There aren't - as an example - mechanical engineering "bootcamps" because mechanical engineering is an actual engineering field, with high standards, real accreditation, and professionalism. We don't have that, we have middle aged men giving talks in t-shirts and saying stuff like "ninja" and "awesome".
I think we need to face up and rectify the fact that we aren't engineering before we can advance. And yes this requires excluding people who aren't up to standards. We're not the equivalent of chemical engineers - we're the equivalent of alchemists.
 with the Caveat that stuff done in Avionics, or Medical Imaging, or anything else with very high standards and rigorous processes could probably be called that.
If I'm building X-ray scanning software I'm going to be careful. But if I'm writing a Slack lunch bot in Coq for anything but the fun of it, I'm making questionable choices.
You know the old saying: "Anyone can build a bridge that stands. It takes an engineer to build a bridge that barely stands."
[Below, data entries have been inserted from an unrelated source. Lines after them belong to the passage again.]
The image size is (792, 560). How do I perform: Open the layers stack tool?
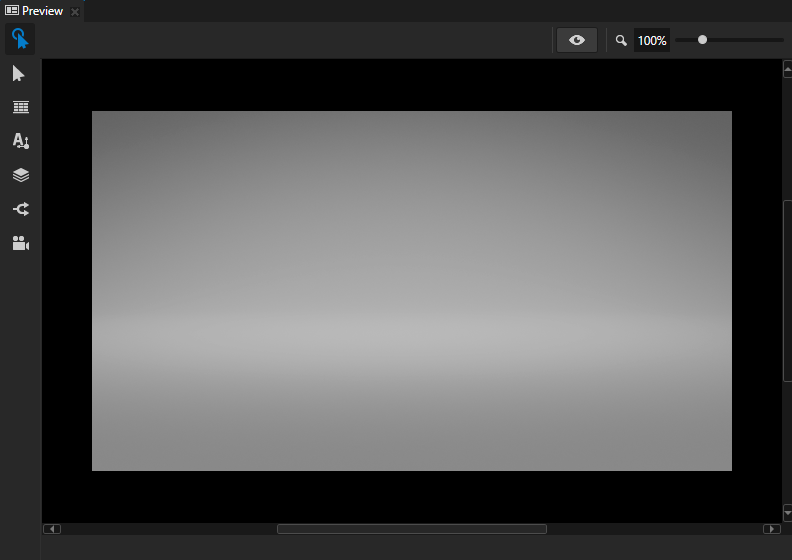pos(20,175)
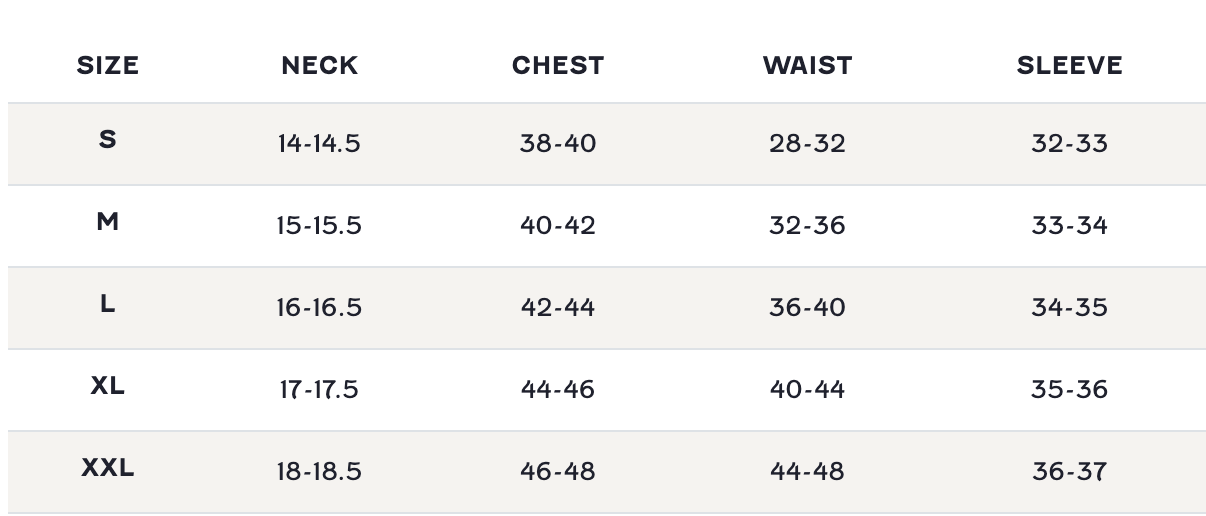Click waist value 44-48
Image resolution: width=1206 pixels, height=516 pixels.
coord(807,472)
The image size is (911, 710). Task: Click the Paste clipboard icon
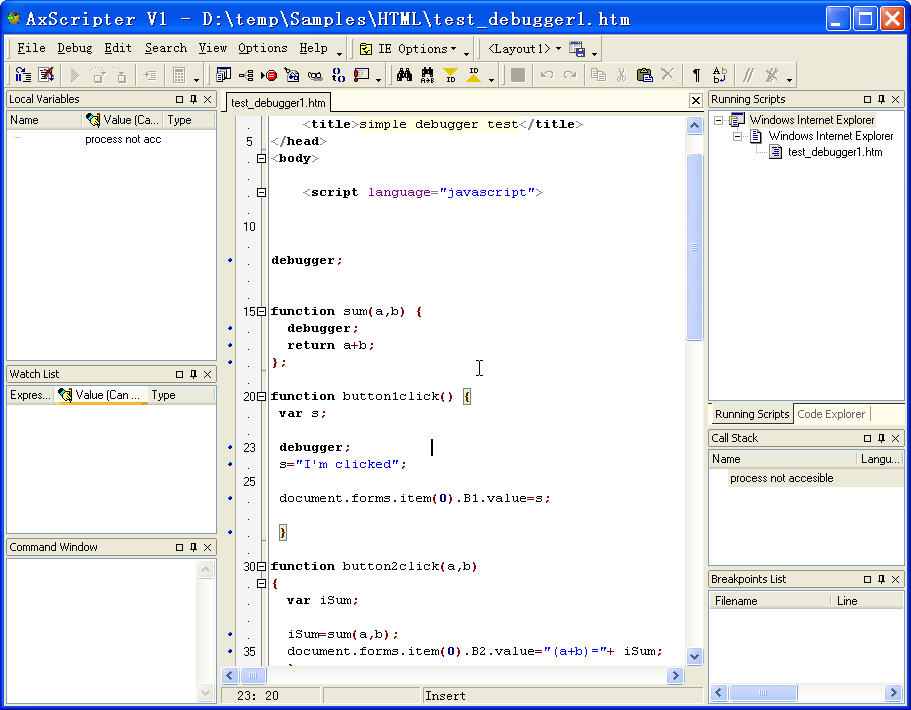[x=644, y=75]
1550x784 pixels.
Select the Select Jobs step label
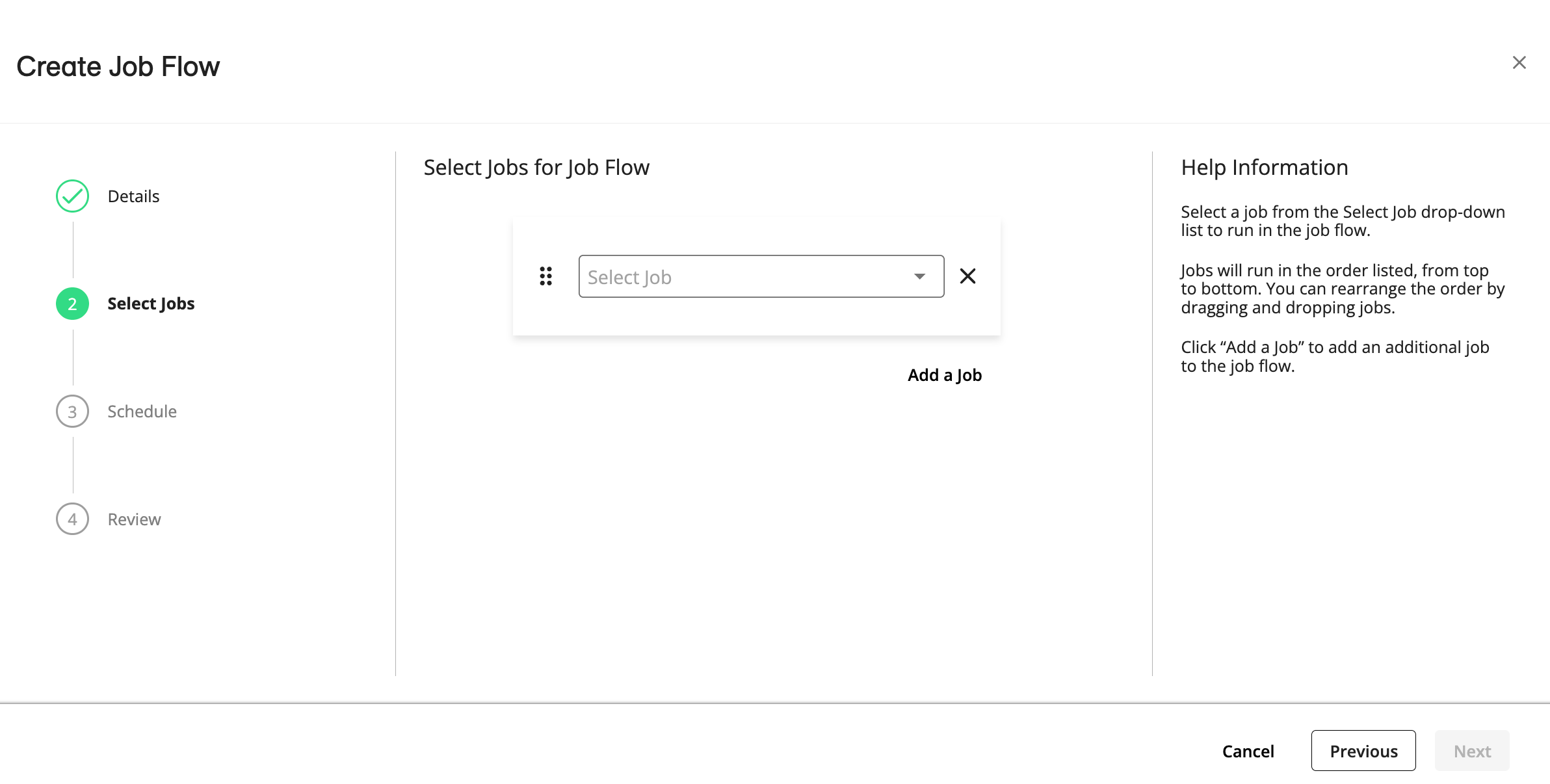(150, 303)

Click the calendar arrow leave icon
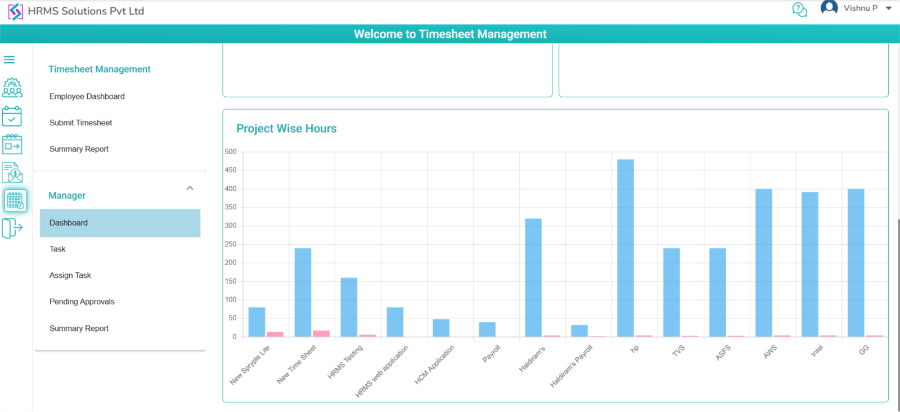point(12,144)
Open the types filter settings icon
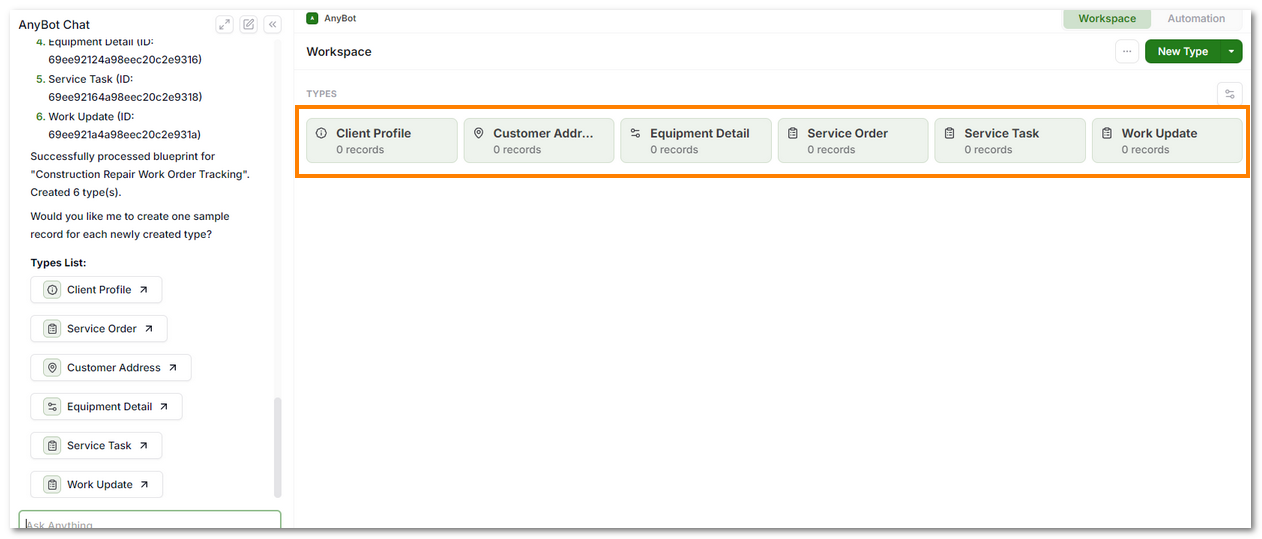This screenshot has height=539, width=1262. click(x=1230, y=94)
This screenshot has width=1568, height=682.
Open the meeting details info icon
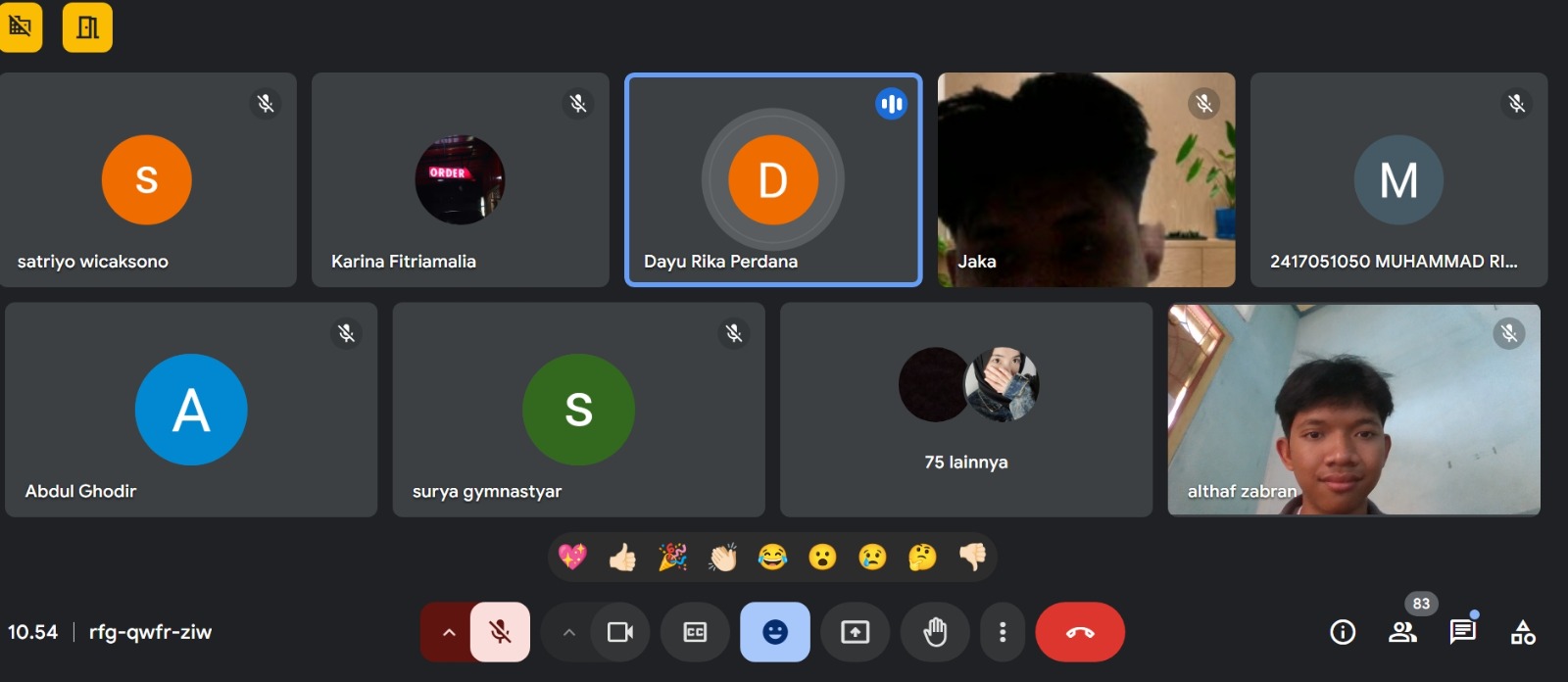(x=1343, y=633)
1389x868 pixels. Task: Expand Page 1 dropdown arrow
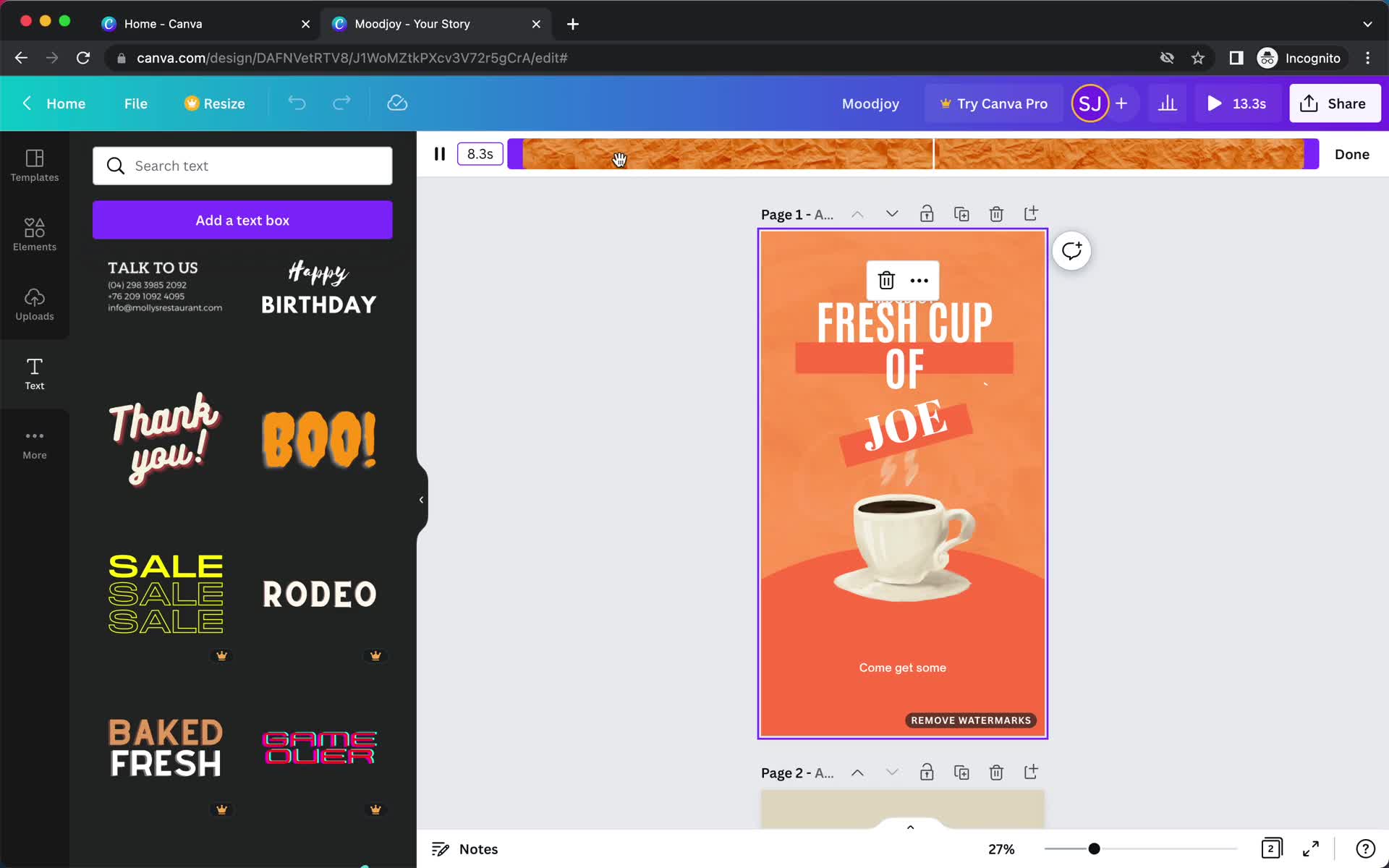(x=891, y=213)
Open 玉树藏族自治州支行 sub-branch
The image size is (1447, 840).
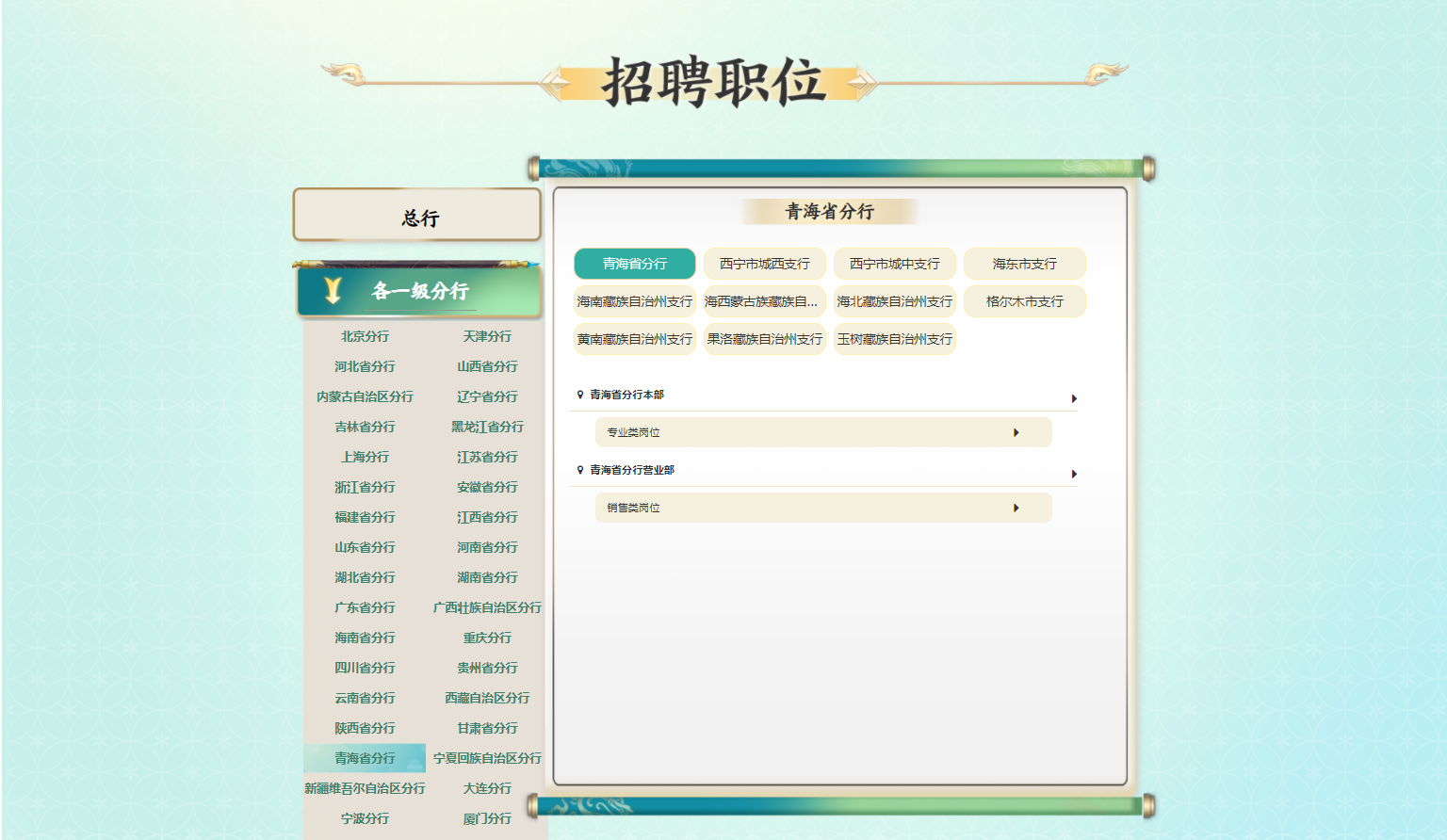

All I want is for the people in this industry to take it seriously, for us to have standards as an industry, and some kind of professional certification to exclude those that don't know the basics. Software is rife with cowboys and it harms the image of those of us who actually care.
But does it fix my problem? I'm sure category theory is interesting for it's own sake, but it won't help my boss add this extra attribute to our product, so it won't help me get paid.
Given that I've already added fifteen form fields this week, my mind is too overburdened to care much about category theory, which will have exactly zero relevance to my next week of adding form fields.
That's part of a larger issue though, where we actually let non-technical people dictate technical specs to us.
FWIW, I understand how monads work in Haskell & co, and I definitely see their value. But I don't consider myself to know any category theory at all.